Antagonistic VEGF variants engineered to simultaneously bind to and inhibit VEGFR2 and α _vβ ₃ integrin

Significant cross-talk exists between receptors that mediate angiogenesis, such as VEGF receptor-2 (VEGFR2) and α _vβ ₃ integrin. Thus, agents that inhibit both receptors would have important therapeutic potential. Here, we used an antagonistic VEGF ligand as a molecular scaffold to engineer dual-specific proteins that bound to VEGFR2 and α _vβ ₃ integrin with antibody-like affinities and inhibited angiogenic processes in vitro and in vivo. Mutations were introduced into a single-chain VEGF (scVEGF) ligand that retained VEGFR2 binding, but prevented receptor dimerization and activation. Yeast-displayed scVEGF mutant libraries were created and screened by high-throughput flow cytometric sorting to identify several variants that bound with high affinity to both VEGFR2 and α _vβ ₃ integrin.

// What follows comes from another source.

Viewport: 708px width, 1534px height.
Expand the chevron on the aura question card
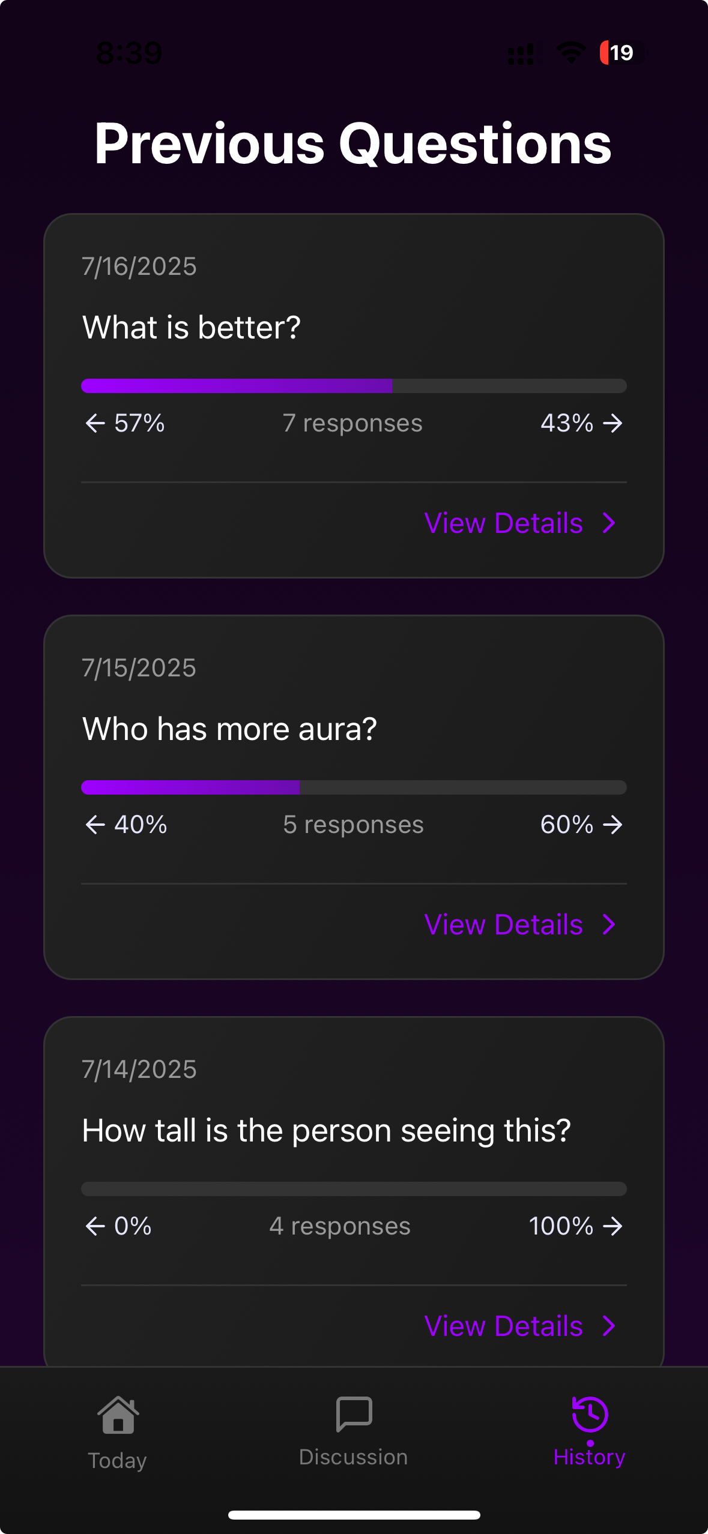tap(608, 924)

These engineered scVEGF mutants were specific for α _vβ ₃ integrin and did not bind to the related integrins α _vβ ₅, α _iibβ ₃, or α ₅β ₁. In addition, surface plasmon resonance and cell binding assays showed that dual-specific scVEGF proteins can simultaneously engage both receptors. Compared to monospecific scVEGF mutants that bind VEGFR2 or α _vβ ₃ integrin, dual-specific scVEGF proteins more strongly inhibited VEGF-mediated receptor phosphorylation, capillary tube formation, and proliferation of endothelial cells cultured on Matrigel or vitronectin-coated surfaces. Moreover, dual specificity conferred strong inhibition of VEGF-mediated blood vessel formation in Matrigel plugs in vivo, whereas monospecific scVEGF mutants that bind VEGFR2 or α _vβ ₃ integrin were only marginally effective. Instead of relying on antibody associating domains or physical linkage, this work highlights an approach to creating dual-specific proteins where additional functionality is introduced into a protein ligand to complement its existing biological properties.